Русские инородные сказки - 4 | страница 87



— Извини, — сказала я.

— Да, ладно, чего там, — отмахнулся он, жуя. — Я же понимаю. Я поэтому и пришел.

— А? — глупым голосом сказала я.

— Ага, — вздохнул он, а больше ничего не добавил.

Но я, кажется, поняла.

Через пять минут он встал с табуретки, стряхнул на сопящую от счастья собаку крошки, потянул на себя пакет (в нем снова раздалось дзиньканье и бульканье), сказал:

— Ладно, я пошел. Пора мне.

— Не уходи, — попросила я. — Не уходи.

— Надо. Не сердись, — сказал он. — Не сердись.

Уже на пороге, когда он обувался, я спросила:

— Можно задать тебе один вопрос?

— Валяй, — разрешил он, завязывая бантиком шнурок на левом ботинке.

— Что у тебя в пакете?

Он глянул на меня исподлобья, усмехнулся.

— Да, вот, — ответил, — тут у вас в седьмом доме чувак живет. Бизнесмен. Через час решит покончить с собой. А он ничего, кроме коньяка, не потребляет, понимаешь?

Я кивнула.

Я понимаю.

Он выпрямился, притопнул ногами, проверяя крепость шнурков, поцеловал собаку, которая уже к этому моменту сидела на попе, внимательно наблюдая за его руками. Повозившись с замком (он у меня заедает, а починить руки никак не дойдут), открыл дверь, вышел на лестничную площадку. Подмигнул мне через плечо и начал спускаться по лестнице, тихонько насвистывая гимн Советского Союза.

Я немного постояла, слушая, затем закрыла дверь и пошла на кухню мыть посуду.

Александра Тайц

Мастер замков

Двери нашего дома всегда были открыты, а окна распахнуты, потому что так хотел дед. Ветер забирался в комнаты и сметал пыль с отцовских книг, маминого фарфора, взметал облачка золы вокруг кухонной плиты, заставлял прислугу придерживать занавески и спешно ловить разлетевшиеся по мастерской вечно мятые листы, на которых дед делал наброски к своему будущему лучшему полотну. Ветер шалил, бросал в окна пригоршни яблоневых лепестков или желтых листьев, дед, обреченный фокусник, быстро водил жирным карандашом по пойманному листу бумаги, мамины длинные платья завивались вокруг ног поземкой, а вечерами дом наполняли сладкие струйки от сигары, которую отец курил на балконе, вернувшись со службы.

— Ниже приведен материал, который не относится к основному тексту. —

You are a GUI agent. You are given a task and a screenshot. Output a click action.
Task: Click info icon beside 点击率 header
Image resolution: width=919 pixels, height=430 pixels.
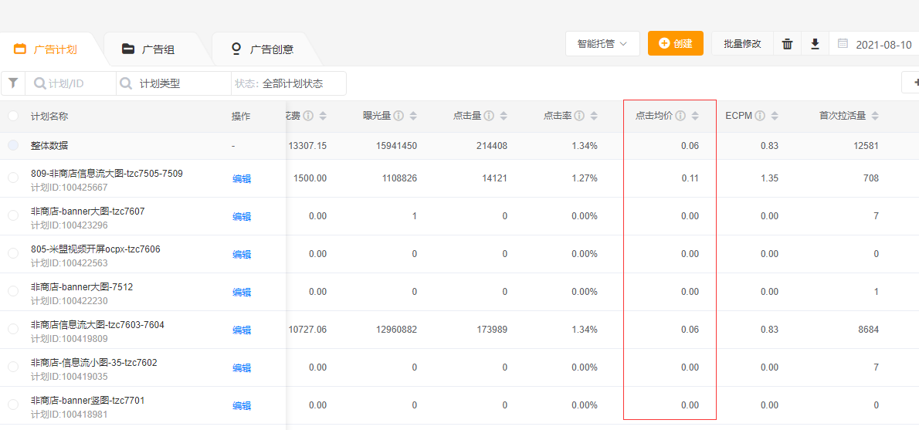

Однако были и зимы. Тогда ветер приносил с собой сухую колючую поземку, задувал пламя камина, ерошил дедовы растрепанные седые пряди, заставлял поторопиться, и дед подвигал спиртовку поближе к баночкам с краской, глухо и решительно кашлял и заносил кисть на холстом, безупречным, как снежное поле за окном. Несколько раз я был невольным свидетелем этой сцены — и уже знал чем она закончится. Рука с кистью, наполненной самой лучшей, самой синей глазурью, тянулась к холсту, одержимая одновременно и желанием, и ужасом. Ужас всегда побеждал. Дед безвольно опускал руки и с кисти падали тяжелые синие слезы. Мама, я знаю, тоже частенько плакала, глядя на белый холст в мастерской, а нам, детям, рассказывали каким дивным портретистом был дед, как он был гениален и признан, В гостиной висел парадный портрет бабушки работы деда, и когда за обедом отец или мать принимались вспоминать о былой дедовой славе, бабушка удовлетворенно покачивала затянутой в темно-зеленую шапочку змеиной головкой, а ветер шевелил кружева ее пышного жабо. Дед слушал такие разговоры молча, потом резко вставал (все притихали), хлопал рукой по столу и тяжело ступая, молча уходил наверх. Позже я узнал, что задуманный им портрет должен был изображать Богоматерь, но груз оказался ему не по силам.